Эпидемия FV
Шрифт:
Это я отшвырнул его! Я!
прикрыл глаза, борясь с возникшей слабостью и головокружением, и вот уже он лежит на земле, и видит перед собой искаженное болью Анино лицо.
Бабай вырвался!
Он вскочил на ноги в тот же момент, когда ее голова коснулась земли. Случилось что-то плохое, что-то страшное, в сравнении с чем «голое безумие» казалось несущественной мелочью. И виной этому был он…
Нет, не я!
Это я его выпустил! Я позволил ему выйти!
В памяти всплыло личико юной Насти, и ее губы, беззвучно шепчущие слова:
«Внутри вас зло!»
— Аня! Что с тобой?
— Кажется… — она захрипела, и из уголка ее губ побежала струйка крови. — Кажется, я умираю.
Она действительно умирала — Женя ощущал это шестым чувством.

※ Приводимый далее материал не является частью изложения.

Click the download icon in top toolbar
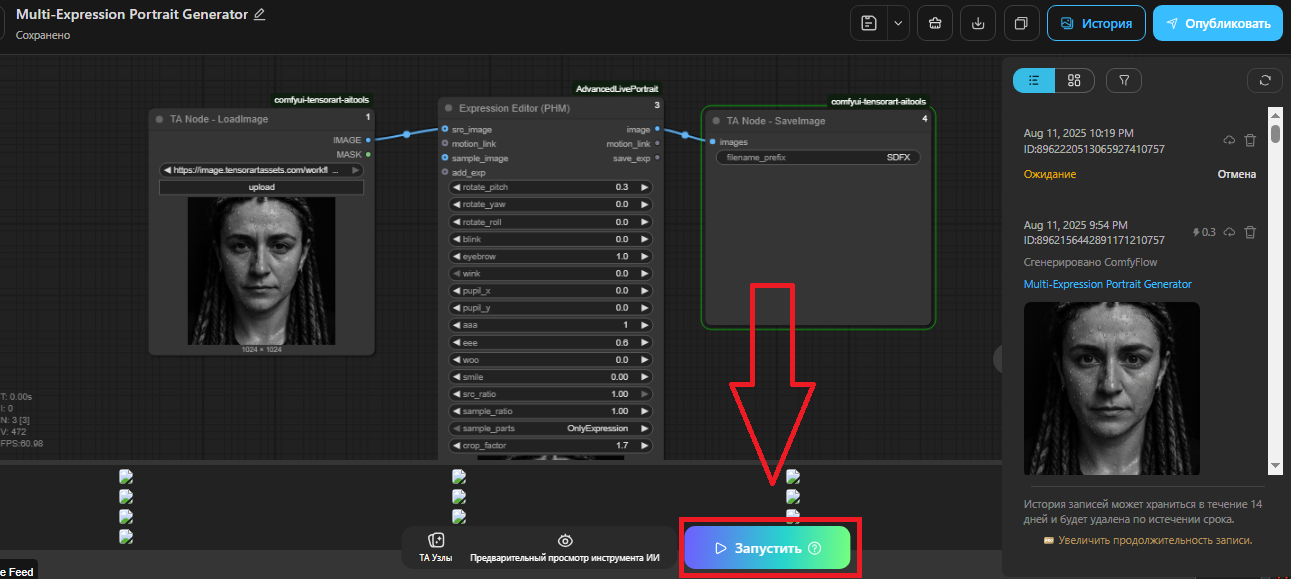The width and height of the screenshot is (1291, 579). tap(977, 23)
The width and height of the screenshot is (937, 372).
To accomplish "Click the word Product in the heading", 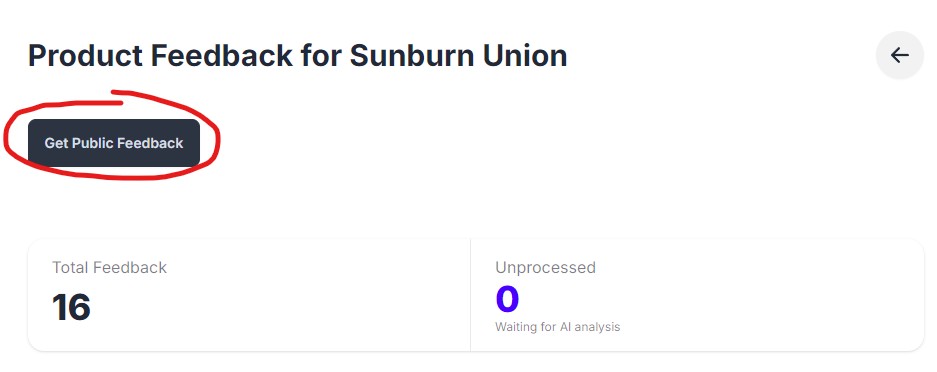I will (85, 56).
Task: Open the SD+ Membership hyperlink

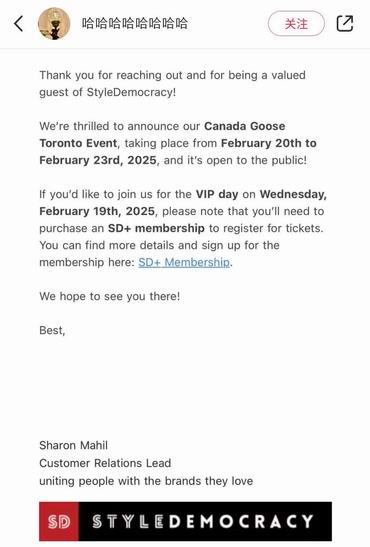Action: pyautogui.click(x=184, y=262)
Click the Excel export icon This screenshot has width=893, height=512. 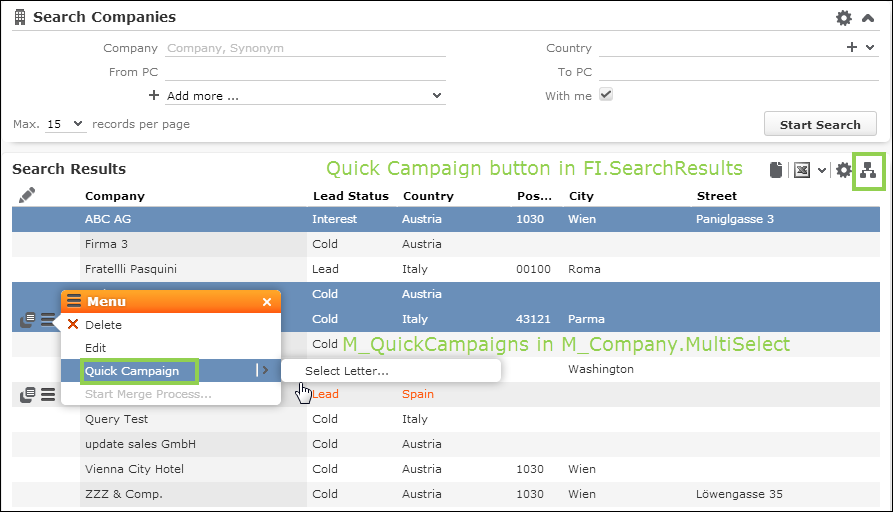coord(801,170)
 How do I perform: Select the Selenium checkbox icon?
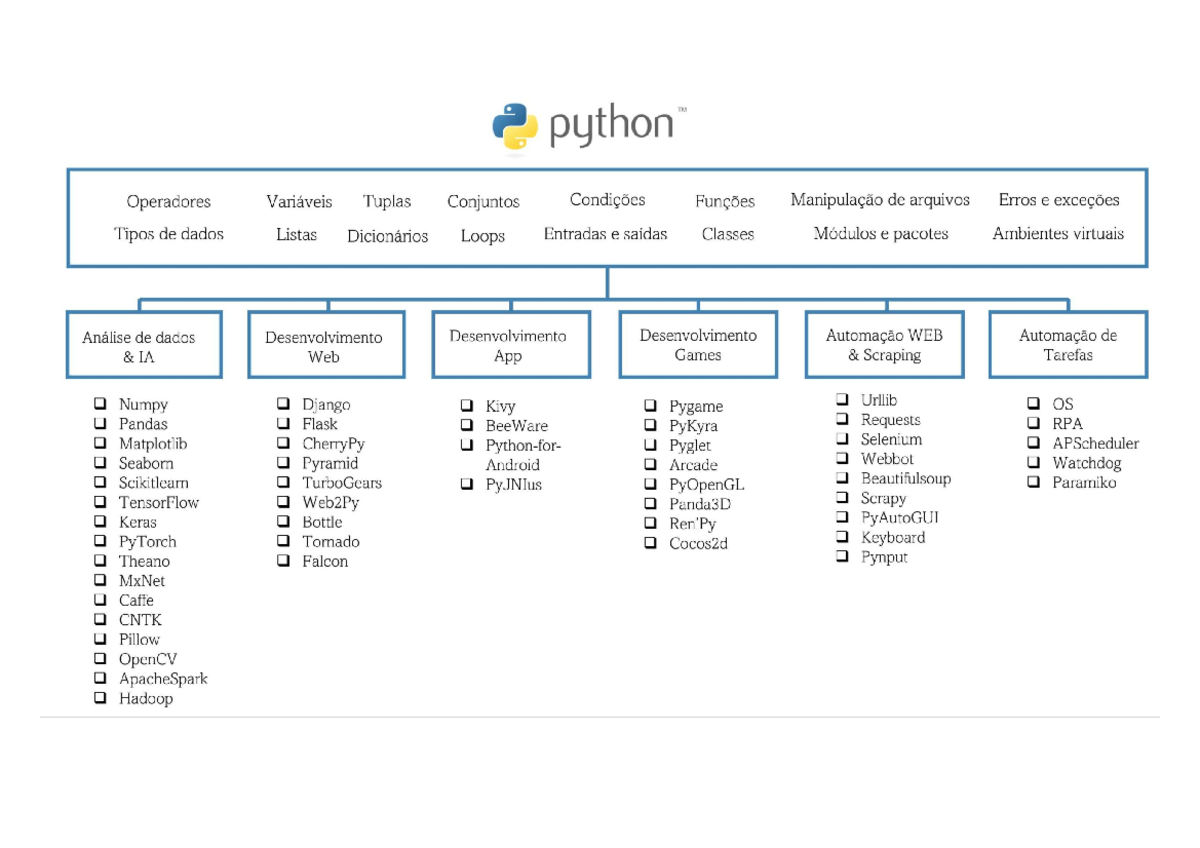841,439
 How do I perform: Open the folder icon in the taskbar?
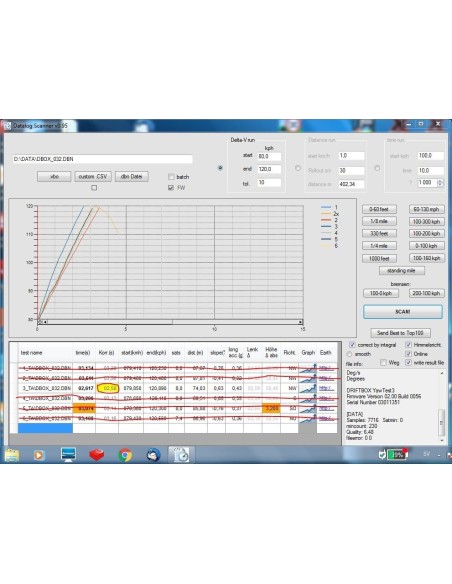click(x=12, y=455)
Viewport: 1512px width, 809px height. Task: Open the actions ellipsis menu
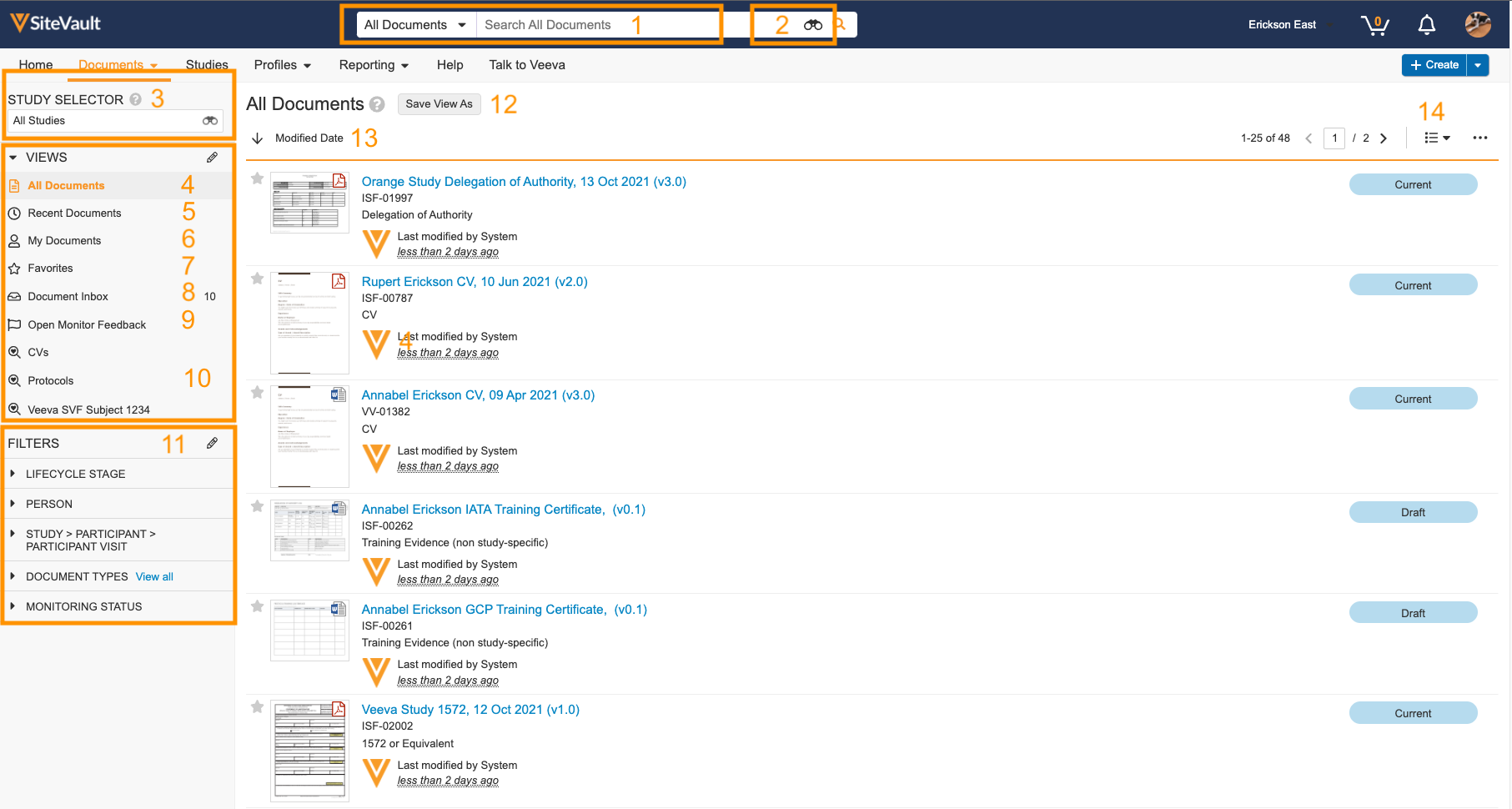(1480, 138)
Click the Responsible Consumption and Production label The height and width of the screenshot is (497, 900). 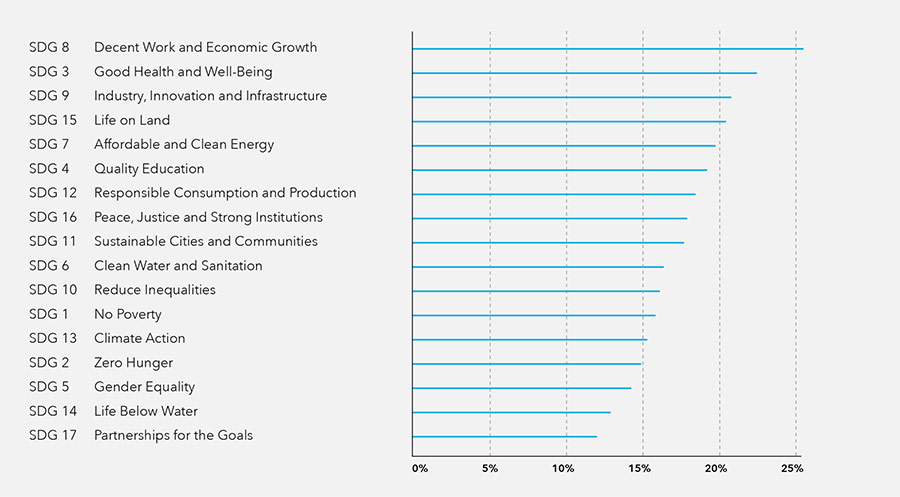click(x=225, y=193)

И это он убил ее! Не думая, что он делает, стараясь не думать — доверившись шестому чувству, Женя запустил руку под Анину блузку, положив ладонь на живот, чуть ниже пупка.
Тан-тьен…
Слово, мелькнувшее в голове, обозначало какую-то точку на теле. Нет, не «на» — «В» теле человека. Но откуда он знал ее название, и что такое этот тан-тьен?
Нет, не думать! Действовать! Довериться интуиции! Довериться живущей внутри него силе. Сейчас Бабай подчинялся ему, а не творил зло по собственной воле. И он заставит его исправить содеянное! Белая пелена затуманила зрение, и Женя испугался, что вновь потеряет контроль над собой. Вновь отключится, и натворит еще больше дел, но потом понял, что сегодня все не так, как было обычно. Сейчас он зол не на кого-то другого — он зол на себя. На свою слабость, и на пользующуюся этой слабостью силу. На то, что жило в нем, и что он за неимением другого слова называл Бабаем.
— Сегодня ты будешь делать то, что скажу тебе я! — прошептал он, крепко стиснув губы. — Ты исправишь то, что сделал! Ты спасешь ее!
— Зачем?
Теперь у Жени не оставалось сомнений, Бабай был личностью, его вторым «Я», осознававшим свою сущность и свою силу.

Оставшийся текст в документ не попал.